## EXERCISE PROMPT
Starting at the line that contains "The height and", transcribe each line exactly through the end of the data below, and skip any pictures.

Data items

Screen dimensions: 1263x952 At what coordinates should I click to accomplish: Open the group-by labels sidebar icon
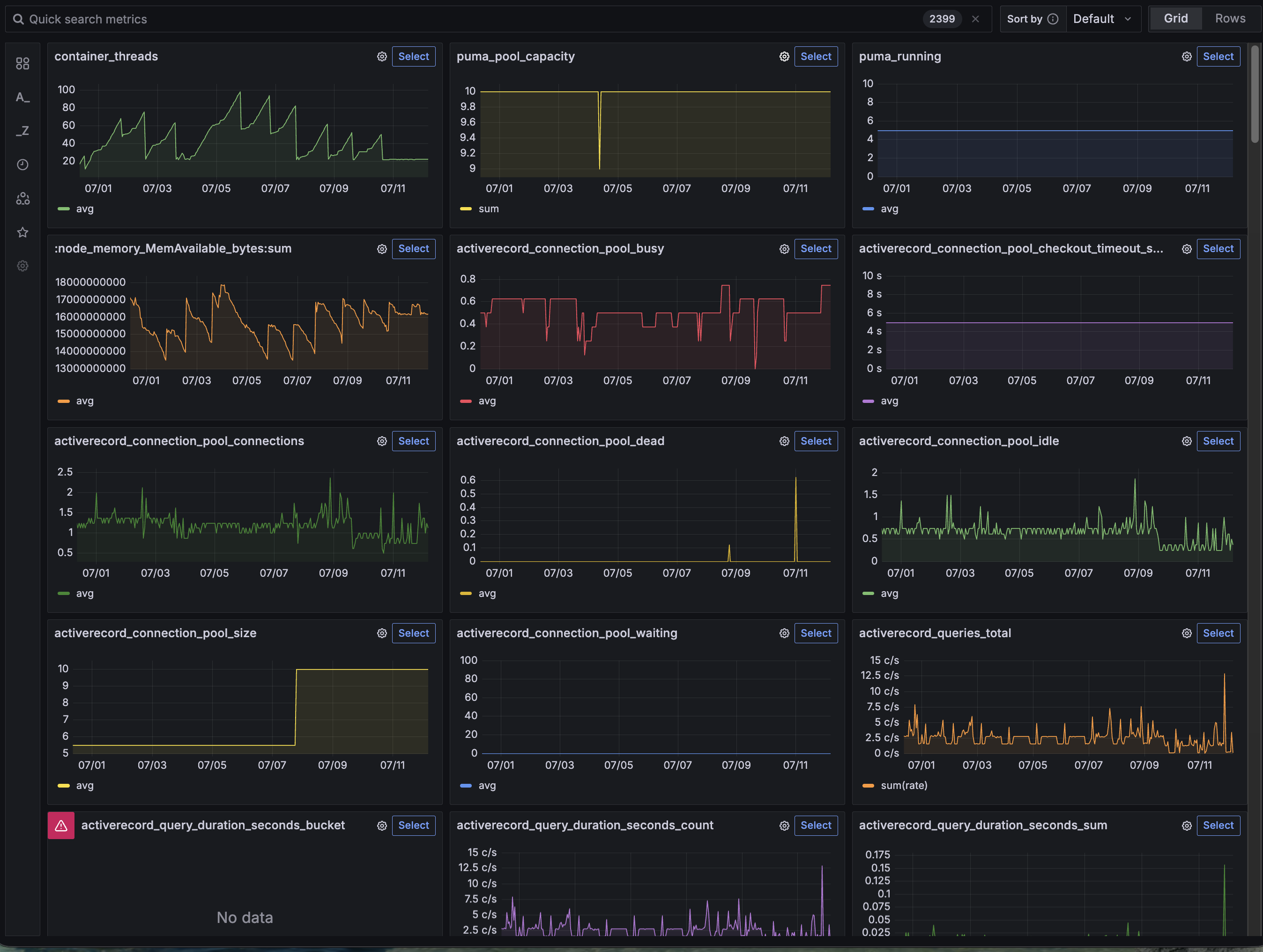coord(22,198)
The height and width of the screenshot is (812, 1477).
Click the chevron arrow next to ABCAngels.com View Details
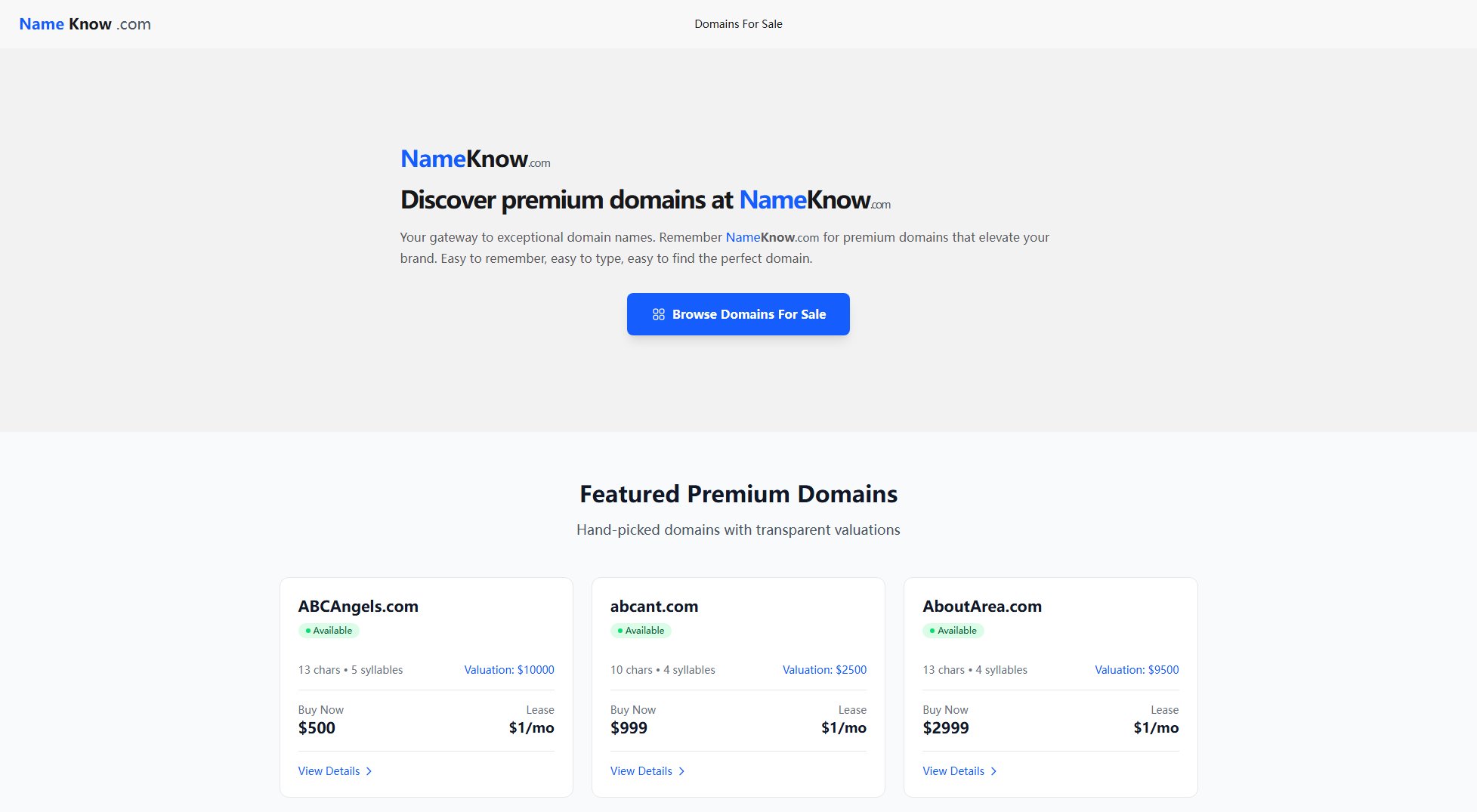coord(369,771)
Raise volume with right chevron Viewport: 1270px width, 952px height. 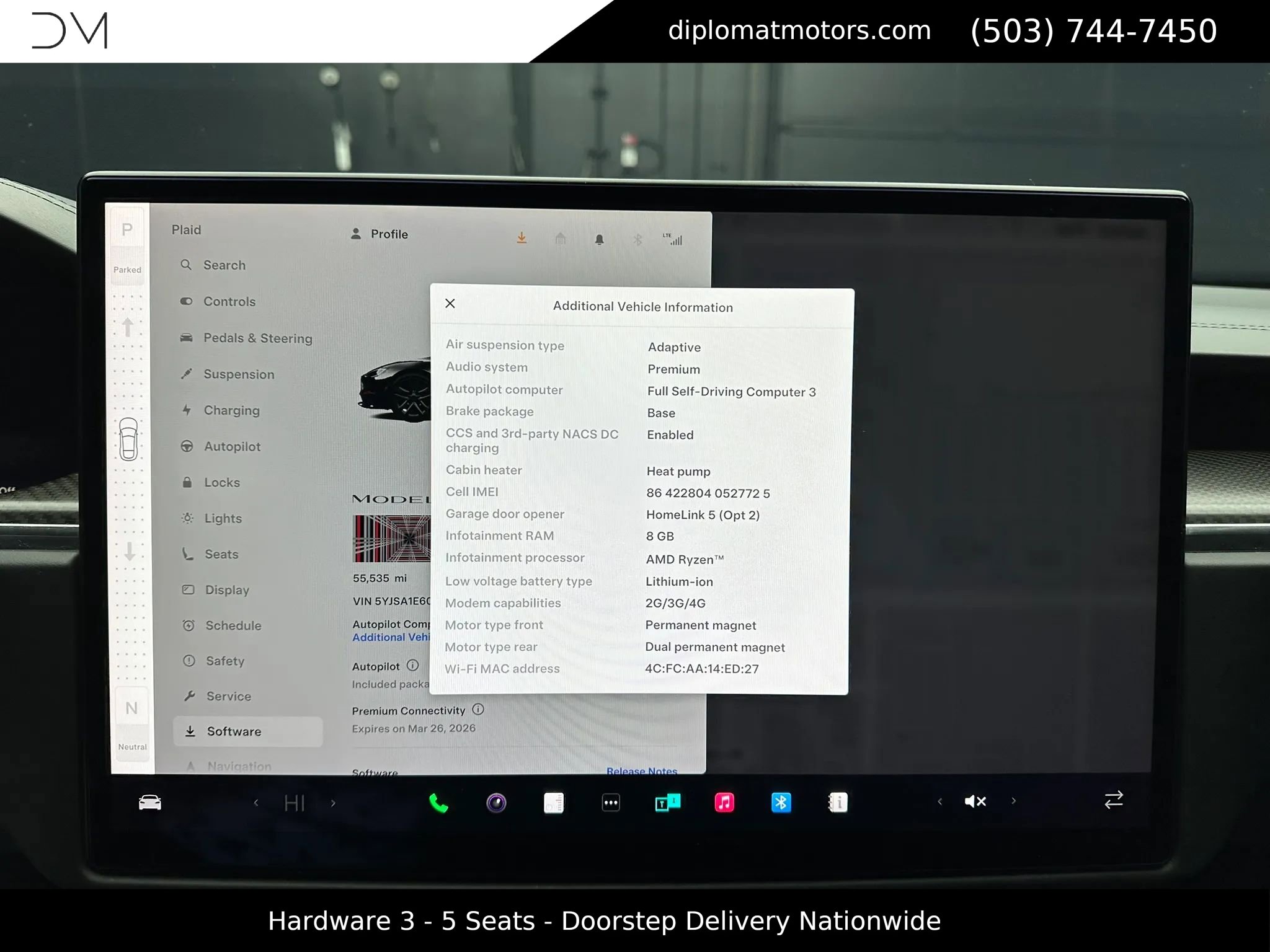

## WRITTEN RESPONSE
The height and width of the screenshot is (812, 1477).
Click the chevron arrow next to ABCAngels.com View Details
coord(369,771)
Raise volume with right chevron Viewport: 1270px width, 952px height. 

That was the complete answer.